New accessibility features in Firefox 3.6

Firefox 3.6 is just around the corner, and despite all the birthday celebrations, and the looking back that comes with it naturally, I think it is also time to look ahead. So here’s a roundup of what accessibility features will be in the next major release of our favorite browser.

Support for voice dictation software in Windows Vista and Windows 7

Firefox 3.6 introduces support for the Microsoft Text Services Framework. Among other things, this allows users to dictate into text fields on the web using the Microsoft voice dictation software that comes with Windows Vista and Windows 7.

Because this is fairly new technology to Firefox, and because there are undoubtedly quirks to iron out, this support has to be specifically enabled in the advanced configuration editor. To do this:

  1. In an empty tab, type about:config in the awesome bar.
  2. Acknowledge the warning by clicking the “I’ll be careful, I promise!” button.
  3. Type the letters tsf in the filter textbox
  4. In the list that appears, select the preference intl.enable_tsf_support. This is off by default (its value is FALSE).
  5. Right-click that preference and choose the “Toggle” menu option. This will change the option to read TRUE.
  6. Restart Firefox.

This setting will now be saved in your profile and the functionality is available to you.

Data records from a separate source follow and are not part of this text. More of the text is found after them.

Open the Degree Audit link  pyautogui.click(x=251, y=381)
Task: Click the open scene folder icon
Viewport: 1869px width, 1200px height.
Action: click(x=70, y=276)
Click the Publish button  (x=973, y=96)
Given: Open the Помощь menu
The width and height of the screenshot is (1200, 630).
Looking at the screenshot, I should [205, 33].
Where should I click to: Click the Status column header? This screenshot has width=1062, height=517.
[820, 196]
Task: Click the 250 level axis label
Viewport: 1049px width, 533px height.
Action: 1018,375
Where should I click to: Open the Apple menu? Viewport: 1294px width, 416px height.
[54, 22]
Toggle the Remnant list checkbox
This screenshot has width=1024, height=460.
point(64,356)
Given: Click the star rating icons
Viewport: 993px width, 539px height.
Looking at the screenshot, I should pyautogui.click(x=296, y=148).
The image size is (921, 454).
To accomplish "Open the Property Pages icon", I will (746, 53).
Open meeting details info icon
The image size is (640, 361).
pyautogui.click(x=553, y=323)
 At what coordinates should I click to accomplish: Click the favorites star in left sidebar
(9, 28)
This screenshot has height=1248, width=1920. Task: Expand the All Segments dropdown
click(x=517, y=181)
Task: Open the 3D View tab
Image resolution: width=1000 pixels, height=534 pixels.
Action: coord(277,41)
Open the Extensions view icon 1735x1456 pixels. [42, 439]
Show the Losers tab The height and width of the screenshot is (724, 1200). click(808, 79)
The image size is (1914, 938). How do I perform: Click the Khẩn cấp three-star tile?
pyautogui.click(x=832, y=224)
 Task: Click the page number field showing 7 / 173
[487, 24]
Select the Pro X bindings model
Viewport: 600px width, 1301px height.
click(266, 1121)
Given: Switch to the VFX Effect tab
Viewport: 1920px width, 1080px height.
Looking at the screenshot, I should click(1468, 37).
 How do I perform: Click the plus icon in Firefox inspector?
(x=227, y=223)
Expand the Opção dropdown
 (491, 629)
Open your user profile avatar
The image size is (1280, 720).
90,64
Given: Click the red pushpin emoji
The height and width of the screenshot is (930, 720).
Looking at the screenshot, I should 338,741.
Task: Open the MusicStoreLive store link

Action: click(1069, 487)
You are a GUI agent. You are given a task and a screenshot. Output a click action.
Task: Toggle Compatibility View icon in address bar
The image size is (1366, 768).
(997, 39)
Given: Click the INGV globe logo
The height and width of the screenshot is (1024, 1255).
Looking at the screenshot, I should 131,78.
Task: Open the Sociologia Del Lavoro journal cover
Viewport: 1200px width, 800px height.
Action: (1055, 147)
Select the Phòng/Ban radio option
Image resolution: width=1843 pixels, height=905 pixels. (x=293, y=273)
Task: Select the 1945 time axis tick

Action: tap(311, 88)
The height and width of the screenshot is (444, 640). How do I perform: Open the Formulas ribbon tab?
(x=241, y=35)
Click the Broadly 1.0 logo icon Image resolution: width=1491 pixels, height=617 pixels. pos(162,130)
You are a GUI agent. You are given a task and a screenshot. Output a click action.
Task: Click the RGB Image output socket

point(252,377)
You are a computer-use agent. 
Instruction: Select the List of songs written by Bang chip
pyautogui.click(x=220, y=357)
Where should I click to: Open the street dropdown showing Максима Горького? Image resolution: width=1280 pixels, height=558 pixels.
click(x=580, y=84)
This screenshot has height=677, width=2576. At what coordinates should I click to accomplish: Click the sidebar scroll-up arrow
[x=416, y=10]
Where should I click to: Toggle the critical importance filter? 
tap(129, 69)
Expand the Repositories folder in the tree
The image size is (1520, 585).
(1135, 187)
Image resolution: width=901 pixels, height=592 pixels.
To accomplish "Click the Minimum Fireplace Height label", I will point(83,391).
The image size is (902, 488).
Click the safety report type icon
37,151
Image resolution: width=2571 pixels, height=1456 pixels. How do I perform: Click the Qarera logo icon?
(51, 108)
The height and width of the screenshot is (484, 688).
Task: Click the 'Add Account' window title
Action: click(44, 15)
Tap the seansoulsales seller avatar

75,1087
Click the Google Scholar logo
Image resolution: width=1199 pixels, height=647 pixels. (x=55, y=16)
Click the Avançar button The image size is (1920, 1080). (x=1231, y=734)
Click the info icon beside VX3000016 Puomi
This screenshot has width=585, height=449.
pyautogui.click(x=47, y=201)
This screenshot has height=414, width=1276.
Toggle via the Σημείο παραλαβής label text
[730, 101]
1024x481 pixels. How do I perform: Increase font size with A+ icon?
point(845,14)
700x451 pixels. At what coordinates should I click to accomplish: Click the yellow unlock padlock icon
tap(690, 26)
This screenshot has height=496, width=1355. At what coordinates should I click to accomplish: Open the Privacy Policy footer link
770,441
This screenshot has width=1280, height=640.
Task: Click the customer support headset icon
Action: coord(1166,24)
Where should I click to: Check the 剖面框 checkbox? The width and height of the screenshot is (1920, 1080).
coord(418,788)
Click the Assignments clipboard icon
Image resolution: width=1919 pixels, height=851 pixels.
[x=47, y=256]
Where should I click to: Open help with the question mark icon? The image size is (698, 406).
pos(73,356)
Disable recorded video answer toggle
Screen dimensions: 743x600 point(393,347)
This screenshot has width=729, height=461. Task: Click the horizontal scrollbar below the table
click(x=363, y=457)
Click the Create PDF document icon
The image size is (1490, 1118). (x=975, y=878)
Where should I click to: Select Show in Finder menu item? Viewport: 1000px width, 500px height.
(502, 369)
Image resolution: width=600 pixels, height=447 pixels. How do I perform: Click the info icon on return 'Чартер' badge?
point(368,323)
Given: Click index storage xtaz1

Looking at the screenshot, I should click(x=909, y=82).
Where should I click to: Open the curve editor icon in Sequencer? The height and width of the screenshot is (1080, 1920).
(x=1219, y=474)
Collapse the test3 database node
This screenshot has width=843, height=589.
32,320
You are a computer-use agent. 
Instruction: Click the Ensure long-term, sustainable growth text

This expands the range of supported accessibility-related APIs yet again and offers good integration with one more native feature of the Windows Vista and 7 operating systems. Now, users with typing difficulties can use Firefox in a more efficient manner than before.

Windows 7 task bar integration

The new task bar integration in Windows 7 is accessible. If you have more than one tab open, and you navigate the task bar using the keyboard, a screen reader such as NVDA will announce “sub menu” for the Firefox task bar icon. This means that you can use the up and down arrow keys to select the tab you want to bring to the foreground when you switch to Firefox. This is just as seamless as sighted users will choose the tab preview from the Windows 7 task bar using the mouse.

More consistent focus handling

This affects everyone, keyboard and mouse users alike, but is mentioned here nevertheless since it brought us a few bug fixes for free like more consistent tabbing on pages that have the tabindex attribute on some elements but not others. Also, when saving executable files on Windows, the dialog that comes up prompting to save the file is now automatically being announced by screen readers.

Support for the IAccessibleTable2 interface

I blogged about this in more detail here. This gives screen readers access to all kinds of table structures, be it ordinary data tables, ARIA tree grids, XUL tree tables and other possible table constructs, in a unified and consistent manner.

More consistent and maintainable naming rules

Also in line with the user agent implementor’s guide for WAI-ARIA, we’ve improved the way we calculate the accessible names (often similar to on-screen text) of various elements in HTML and XUL. This makes our code more robust, predictable and maintainable, and therefore will allow easier adding of new features/element support in the future.

Notifying screen readers when an object attribute’s value changes

For better support of WAI-ARIA Drag And Drop, we’ve added support for the IAccessible2 object attribute changed event. This event notifies screen readers when an accessible’s object attribute’s value has been changed by the page. This usually happens if a certain HTML element’s attribute is exposed via its corresponding accessible’s object attributes, and that element’s attribute value is changed by a user action (usually done via JavaScript).

And again tons of bug fixes

Of course, there have also been a good number of fixes for existing features that were reported to use by users and assistive technology vendors alike. We’ve also kept track and participated in last-minute changes to the WAI-ARIA spec and kept our implementation up to date.

The whole accessibility team hopes that you’ll enjoy using this new version of Firefox as much as we enjoyed creating and testing it!